Every single person, from all of twenty billion branches sprouting from the Donavan-Martinez family tree, would be at the wedding. More than that, most of them would be staying at the ranch. It would be wall-to-wall Donavans, Martinezes, and Donavan-Martinezes until the cows came home.
All of that meant that the family-mandatory-fun-time-togetherness was going to be at epic levels, leading up to Adalyn’s wedding in a week. If it wasn’t for how much she loved her baby sister and wanted to see her say “I do,” Hadley would definitely be saying “I don’t” to a full week wrapped in her family’s well-meaning but claustrophobic embrace.
Her phone vibrated in her cross-body purse as she pulled up short to avoid getting run over by a group of people rushing toward the TSA line. She pulled it out and hit Talk, keeping her eyes on the constant flow of human foot traffic, hoping to spot Web walking out of the arrivals area.
“Oh good,” her sister, Adalyn, said with a relieved sigh. “You haven’t lost cell signal yet.”
That would happen about four hours into the five-hour drive from the airport when she turned off the main highway and onto the long, gravel-covered county road leading to Hidden Creek Ranch. Service would get spotty and texting would become an imaginary dream of the future until she got about five miles out from the ranch and the signal from the towers improved.
“I’m still at the airport,” Hadley said, dodging a seven-year-old pulling his own miniature wheely
suitcase before it went right over her toes.
Adalyn—always the dramatic one—let out a groan. “You have to save me from Mom. She’s lost it.”

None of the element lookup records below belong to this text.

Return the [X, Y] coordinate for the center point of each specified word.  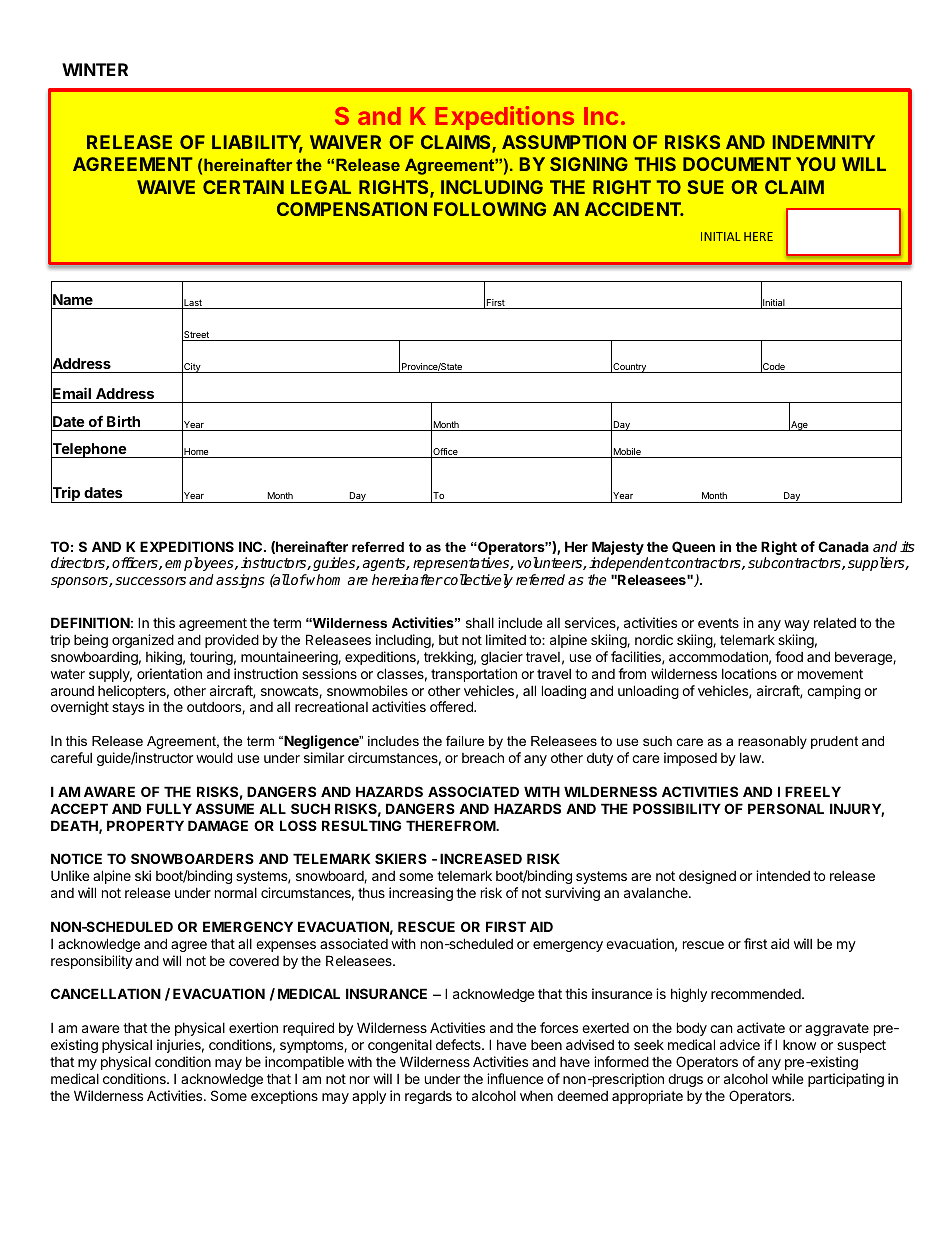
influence [515, 1078]
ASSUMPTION [564, 142]
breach [483, 757]
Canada [843, 546]
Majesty [618, 549]
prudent [834, 742]
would [214, 757]
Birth [123, 421]
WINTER [95, 69]
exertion [253, 1027]
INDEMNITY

That was no surprise. No one wanted things to be perfect more than Stephanie Donavan-Martinez. There was no way her daughter’s wedding would be any different. If the woman was sleeping at all between rounds of stress cleaning and prepping food for a small army of people, Hadley would go into shock.
“Is she recleaning the bathroom after Dad already did it again?”
“Worse.” Adalyn took a dramatic pause. “She’s stopped all cleaning and is locked in her crafting room.”
Hadley jolted to a dead stop in the middle of the airport, her jaw slack. Their mom had gone into hibernation with the entire family about to converge on the ranch? This was very not good. “Oh God, what did you guys do?”
With the exception of herself, the suspects to get on Mom’s last nerve were all there: her sister, her brothers Weston and Knox, and her dad in all but actual DNA, Gabe. Mom loved them all, but there was no denying they each had a special gift for making their mom a little batty.
“Me?” Adalyn asked, her pitch going higher. “Why would I have done anything?”
“Because that’s what little sisters do. They cause trouble.” She almost got that out without a giggle. Adalyn was forever the people-pleasing—if a little over-the-top—one. It was Hadley who was forever the child most likely to cause trouble.
“Nice try.” Her sister laughed. “I am the good daughter while you are the one whose name is followed by a soft sigh and gaze turned heavenward.”
“Just because I’m the only one to move out of the state.” And didn’t go into ranching or marry a rancher or listen to country music or…the list went on and on.
“Plus, you’re single at thirty,” her sister teased. Adalyn altered the cadence and tone of her voice to mimic their mom with damn near perfection. “Not that a woman needs a man, but…”
Hadley chuckled. “Don’t do that again; you sound just like her.”